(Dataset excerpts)
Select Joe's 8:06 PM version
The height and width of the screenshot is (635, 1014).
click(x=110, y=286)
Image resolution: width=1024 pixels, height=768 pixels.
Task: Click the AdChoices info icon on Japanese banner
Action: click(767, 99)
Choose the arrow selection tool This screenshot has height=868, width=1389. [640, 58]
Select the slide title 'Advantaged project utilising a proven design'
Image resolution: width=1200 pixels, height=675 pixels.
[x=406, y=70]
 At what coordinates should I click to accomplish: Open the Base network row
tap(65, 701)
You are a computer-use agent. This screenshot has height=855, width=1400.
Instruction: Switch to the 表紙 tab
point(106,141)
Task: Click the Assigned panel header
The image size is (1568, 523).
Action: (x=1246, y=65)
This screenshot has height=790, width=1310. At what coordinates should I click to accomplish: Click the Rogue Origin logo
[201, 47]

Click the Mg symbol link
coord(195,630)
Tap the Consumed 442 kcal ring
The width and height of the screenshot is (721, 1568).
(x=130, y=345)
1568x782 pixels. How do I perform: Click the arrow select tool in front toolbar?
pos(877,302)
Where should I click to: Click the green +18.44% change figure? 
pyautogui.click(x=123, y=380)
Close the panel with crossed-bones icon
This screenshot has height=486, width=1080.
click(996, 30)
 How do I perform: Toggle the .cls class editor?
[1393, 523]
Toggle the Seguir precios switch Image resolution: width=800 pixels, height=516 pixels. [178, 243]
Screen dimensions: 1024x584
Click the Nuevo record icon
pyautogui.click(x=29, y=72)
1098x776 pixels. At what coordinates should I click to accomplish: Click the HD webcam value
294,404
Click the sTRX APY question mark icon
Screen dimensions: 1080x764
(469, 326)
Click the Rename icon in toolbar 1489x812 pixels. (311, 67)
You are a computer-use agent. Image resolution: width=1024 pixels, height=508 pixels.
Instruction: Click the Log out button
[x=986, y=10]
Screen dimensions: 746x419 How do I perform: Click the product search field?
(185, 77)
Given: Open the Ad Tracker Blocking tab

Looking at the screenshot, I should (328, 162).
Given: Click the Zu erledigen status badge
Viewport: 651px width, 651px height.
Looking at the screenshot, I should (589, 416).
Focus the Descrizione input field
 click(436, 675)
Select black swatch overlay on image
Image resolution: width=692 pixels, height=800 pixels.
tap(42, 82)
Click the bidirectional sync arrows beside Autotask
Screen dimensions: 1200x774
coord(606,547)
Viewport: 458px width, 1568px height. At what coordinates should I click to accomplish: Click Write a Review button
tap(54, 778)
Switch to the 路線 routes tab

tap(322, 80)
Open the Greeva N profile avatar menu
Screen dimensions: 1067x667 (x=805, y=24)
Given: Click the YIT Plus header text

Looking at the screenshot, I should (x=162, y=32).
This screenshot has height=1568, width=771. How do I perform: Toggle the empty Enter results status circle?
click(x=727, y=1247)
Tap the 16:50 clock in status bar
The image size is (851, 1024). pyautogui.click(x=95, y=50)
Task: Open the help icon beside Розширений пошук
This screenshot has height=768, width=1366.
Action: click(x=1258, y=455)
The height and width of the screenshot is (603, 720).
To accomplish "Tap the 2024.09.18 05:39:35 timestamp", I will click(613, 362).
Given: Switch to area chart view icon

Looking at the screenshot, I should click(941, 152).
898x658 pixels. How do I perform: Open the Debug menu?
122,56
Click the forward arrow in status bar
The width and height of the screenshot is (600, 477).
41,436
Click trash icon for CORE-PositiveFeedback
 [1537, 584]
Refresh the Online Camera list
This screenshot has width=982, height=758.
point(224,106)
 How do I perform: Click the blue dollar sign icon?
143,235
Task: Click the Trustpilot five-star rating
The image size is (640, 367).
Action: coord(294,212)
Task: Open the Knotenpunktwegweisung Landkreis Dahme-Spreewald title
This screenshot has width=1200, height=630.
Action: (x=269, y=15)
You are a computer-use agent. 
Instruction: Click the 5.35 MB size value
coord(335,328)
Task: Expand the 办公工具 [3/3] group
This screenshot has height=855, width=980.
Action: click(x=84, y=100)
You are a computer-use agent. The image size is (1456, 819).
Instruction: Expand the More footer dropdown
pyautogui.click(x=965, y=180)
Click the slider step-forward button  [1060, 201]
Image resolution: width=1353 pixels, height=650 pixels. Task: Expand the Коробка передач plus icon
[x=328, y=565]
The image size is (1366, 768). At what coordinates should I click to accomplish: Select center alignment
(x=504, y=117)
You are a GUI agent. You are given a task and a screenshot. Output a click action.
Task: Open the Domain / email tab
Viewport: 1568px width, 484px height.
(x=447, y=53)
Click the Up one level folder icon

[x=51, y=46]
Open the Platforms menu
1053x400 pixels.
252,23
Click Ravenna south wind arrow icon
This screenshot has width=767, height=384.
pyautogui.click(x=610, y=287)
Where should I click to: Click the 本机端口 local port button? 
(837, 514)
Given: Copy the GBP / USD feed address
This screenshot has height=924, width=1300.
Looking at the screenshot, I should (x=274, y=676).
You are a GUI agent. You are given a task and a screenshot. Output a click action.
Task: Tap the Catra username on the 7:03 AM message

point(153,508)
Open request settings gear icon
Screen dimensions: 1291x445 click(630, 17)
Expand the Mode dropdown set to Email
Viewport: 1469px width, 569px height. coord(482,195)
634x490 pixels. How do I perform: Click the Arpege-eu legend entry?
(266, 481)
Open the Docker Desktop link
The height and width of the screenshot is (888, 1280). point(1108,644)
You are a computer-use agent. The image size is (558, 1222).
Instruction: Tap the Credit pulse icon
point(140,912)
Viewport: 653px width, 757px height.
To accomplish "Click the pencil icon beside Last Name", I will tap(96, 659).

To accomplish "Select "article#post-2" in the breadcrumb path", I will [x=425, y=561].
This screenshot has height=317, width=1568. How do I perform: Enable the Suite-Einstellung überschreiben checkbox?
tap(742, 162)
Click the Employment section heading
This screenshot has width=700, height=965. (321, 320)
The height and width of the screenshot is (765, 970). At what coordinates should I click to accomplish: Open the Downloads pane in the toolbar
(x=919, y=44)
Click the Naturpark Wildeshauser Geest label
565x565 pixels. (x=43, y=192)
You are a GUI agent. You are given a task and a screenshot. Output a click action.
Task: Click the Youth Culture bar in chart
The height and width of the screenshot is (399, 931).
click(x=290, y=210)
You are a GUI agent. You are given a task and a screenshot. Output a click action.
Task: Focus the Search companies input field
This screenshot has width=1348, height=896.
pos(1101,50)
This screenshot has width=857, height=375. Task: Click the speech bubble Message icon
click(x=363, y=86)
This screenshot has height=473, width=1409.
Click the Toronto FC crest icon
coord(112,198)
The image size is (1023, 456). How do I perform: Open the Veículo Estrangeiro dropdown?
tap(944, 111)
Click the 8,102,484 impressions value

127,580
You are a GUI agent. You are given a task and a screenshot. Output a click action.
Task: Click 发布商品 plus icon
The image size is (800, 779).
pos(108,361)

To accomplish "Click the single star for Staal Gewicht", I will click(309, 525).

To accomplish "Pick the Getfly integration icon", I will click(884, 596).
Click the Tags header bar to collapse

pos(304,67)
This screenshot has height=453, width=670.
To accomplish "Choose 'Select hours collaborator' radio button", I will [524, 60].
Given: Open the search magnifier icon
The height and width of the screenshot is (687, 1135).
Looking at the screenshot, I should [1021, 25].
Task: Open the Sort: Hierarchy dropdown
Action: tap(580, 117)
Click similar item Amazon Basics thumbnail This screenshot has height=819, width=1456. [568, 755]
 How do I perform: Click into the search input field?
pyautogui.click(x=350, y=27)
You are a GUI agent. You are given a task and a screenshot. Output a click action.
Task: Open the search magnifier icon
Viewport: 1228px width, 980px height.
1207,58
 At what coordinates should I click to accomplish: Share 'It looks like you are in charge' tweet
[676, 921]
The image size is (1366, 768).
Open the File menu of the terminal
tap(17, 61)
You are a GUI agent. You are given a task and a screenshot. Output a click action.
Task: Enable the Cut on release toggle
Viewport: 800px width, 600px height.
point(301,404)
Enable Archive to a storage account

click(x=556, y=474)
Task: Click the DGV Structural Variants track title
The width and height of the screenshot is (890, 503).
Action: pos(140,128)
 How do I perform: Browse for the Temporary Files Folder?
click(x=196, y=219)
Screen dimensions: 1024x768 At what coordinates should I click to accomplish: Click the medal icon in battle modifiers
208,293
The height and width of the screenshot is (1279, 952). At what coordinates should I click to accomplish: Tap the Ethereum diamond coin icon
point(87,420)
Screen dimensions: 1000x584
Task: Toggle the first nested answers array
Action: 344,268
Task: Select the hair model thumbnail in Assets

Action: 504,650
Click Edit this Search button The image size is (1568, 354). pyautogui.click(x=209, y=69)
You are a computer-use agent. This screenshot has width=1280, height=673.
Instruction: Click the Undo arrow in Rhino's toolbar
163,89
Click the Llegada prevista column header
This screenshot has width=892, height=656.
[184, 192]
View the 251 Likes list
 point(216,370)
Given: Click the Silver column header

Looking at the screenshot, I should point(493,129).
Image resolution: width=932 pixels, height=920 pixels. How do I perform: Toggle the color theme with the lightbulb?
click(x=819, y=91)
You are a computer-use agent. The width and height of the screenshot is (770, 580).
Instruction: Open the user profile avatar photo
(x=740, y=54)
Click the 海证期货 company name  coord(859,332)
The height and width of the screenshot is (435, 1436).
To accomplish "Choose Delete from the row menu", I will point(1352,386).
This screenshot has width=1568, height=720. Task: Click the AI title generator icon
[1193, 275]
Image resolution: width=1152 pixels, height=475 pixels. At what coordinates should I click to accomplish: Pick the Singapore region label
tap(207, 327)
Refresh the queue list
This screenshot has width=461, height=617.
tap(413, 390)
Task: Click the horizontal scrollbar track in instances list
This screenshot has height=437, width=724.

__EXERCISE PROMPT__. Both the first line of the data above and the line with "Toggle the Seguir" must be included; please return exactly those lines and the ones between them.

__OUTPUT BELOW__.
Select Joe's 8:06 PM version
The height and width of the screenshot is (635, 1014).
click(x=110, y=286)
Image resolution: width=1024 pixels, height=768 pixels.
Task: Click the AdChoices info icon on Japanese banner
Action: click(767, 99)
Choose the arrow selection tool This screenshot has height=868, width=1389. [640, 58]
Select the slide title 'Advantaged project utilising a proven design'
Image resolution: width=1200 pixels, height=675 pixels.
[x=406, y=70]
 At what coordinates should I click to accomplish: Open the Base network row
tap(65, 701)
You are a computer-use agent. This screenshot has height=855, width=1400.
Instruction: Switch to the 表紙 tab
point(106,141)
Task: Click the Assigned panel header
The image size is (1568, 523).
Action: (x=1246, y=65)
This screenshot has height=790, width=1310. At what coordinates should I click to accomplish: Click the Rogue Origin logo
[201, 47]

Click the Mg symbol link
coord(195,630)
Tap the Consumed 442 kcal ring
The width and height of the screenshot is (721, 1568).
(x=130, y=345)
1568x782 pixels. How do I perform: Click the arrow select tool in front toolbar?
pos(877,302)
Where should I click to: Click the green +18.44% change figure? 
pyautogui.click(x=123, y=380)
Close the panel with crossed-bones icon
This screenshot has height=486, width=1080.
click(996, 30)
 How do I perform: Toggle the .cls class editor?
[1393, 523]
Toggle the Seguir precios switch Image resolution: width=800 pixels, height=516 pixels. [178, 243]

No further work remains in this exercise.